En 2025, Marc Márquez a frappé un grand coup. Pour sa première saison chez Ducati usine, le pilote espagnol s’est offert un septième titre MotoGP, égalant ainsi Valentino Rossi. Mais pour ceux qui pensent que le Catalan a atteint le sommet et pourrait envisager de relâcher la pression, Pol Espargaró met les points sur les i. Selon lui, Márquez n’en a pas fini. Bien au contraire.
Une saison 2025 dominée de la tête et des épaules
Dans un championnat de MotoGP plus intense que jamais avec 22 Grands Prix et 22 courses sprint, Marc Márquez a déroulé une démonstration d’intelligence de course, d’agressivité stratégique, et d’excellence technique. Vêtu de rouge Ducati pour la première fois en tant que pilote factory, il a non seulement remporté des victoires clés face à Francesco Bagnaia, Jorge Martín et Pedro Acosta, mais aussi inscrit une régularité impressionnante en sprint. Résultat ? Un titre acquis avant la finale à Valence, avec une avance rappelant ses meilleures saisons chez Honda.
Ce sacre de 2025 lui permet d’égaler le légendaire Valentino Rossi au classement des titres en catégorie reine (7). Mais Márquez ne s’arrête pas là : son objectif est désormais de dépasser Rossi, et pourquoi pas d’aller chercher les 8 titres de Giacomo Agostini, même si ces deux icônes ont connu des époques très différentes.

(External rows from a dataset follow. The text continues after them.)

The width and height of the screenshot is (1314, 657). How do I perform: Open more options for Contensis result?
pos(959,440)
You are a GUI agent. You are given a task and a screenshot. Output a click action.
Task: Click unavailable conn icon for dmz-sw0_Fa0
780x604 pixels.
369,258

Espargaró : « Marc Márquez, son vrai rival, c’est lui-même »
Au micro du média espagnol AS, Pol Espargaró, ancien coéquipier de Márquez chez Honda et aujourd’hui pilote d’essais pour GASGAS Tech3, a livré une analyse lucide : « Le rival de Marc, tout au long de sa carrière, a toujours été le même : lui-même. (…) Il continuera tant qu’il le pourra, parce que c’est ce qu’il aime. Pas pour les records, mais pour la passion, pour la victoire« , a-t-il déclaré. (source : AS)
Une déclaration qui en dit long sur l’état d’esprit du Catalan. Car même si les chiffres parlent en sa faveur (73 victoires au total en MotoGP, à 17 longueurs de Valentino Rossi), il apparaît clair que Márquez ne court pas seulement après une ligne de plus à son palmarès. Il se bat contre ses propres limites, à chaque course, à chaque freinage, à chaque virage.
On parle ici d’un pilote qui, entre 2020 et 2022, est passé par une descente aux enfers entre blessures et contre-performances. En rejoignant Gresini en 2024 pour une pige spectaculaire avant de passer chez Ducati usine en 2025, il a prouvé que l’instinct de champion ne l’avait jamais quitté.
2026, un nouveau défi pour une légende vivante
À l’aube de la saison 2026, Marc Márquez ne cachera pas son ambition : chercher un huitième titre MotoGP, pour faire tomber Rossi dans les livres d’histoire. Et s’il n’atteindra sans doute pas les 90 victoires de l’Italien dès cette année (compte tenu des 22 courses au programme), le cap est tangible pour 2027.
Mais comme le souligne Pol Espargaró, ces chiffres, bien qu’emblématiques, ne sont pas l’essence même de la soif de victoire de Márquez. Ce qui le motive, c’est l’adrénaline du combat, le frisson du dépassement, la volonté de repousser encore et toujours les limites de ce qu’un pilote peut accomplir. Avec un package Ducati ultra compétitif et une adaptation parfaitement réussie, il est désormais l’homme à battre. Une situation qui, paradoxalement, le motive encore plus.
Une motivation hors normes pour une époque MotoGP plus compétitive que jamais
Face à une génération talentueuse – de Pedro Acosta à Jorge Martín en passant par Pecco Bagnaia – Márquez doit constamment innover, sur la piste comme dans sa préparation. Et c’est cette intensité qui nourrit sa légende. À l’image d’un Novak Djokovic en tennis ou d’un Lewis Hamilton en F1, le pilote espagnol transcende les époques et réécrit l’histoire avec une détermination qui force le respect.
Les enjeux sont donc clairs pour 2026 : rester au sommet d’un MotoGP ultra compétitif, affronter de jeunes loups aux dents longues et continuer à bâtir, course après course, la légende d’un pilote hors-normes.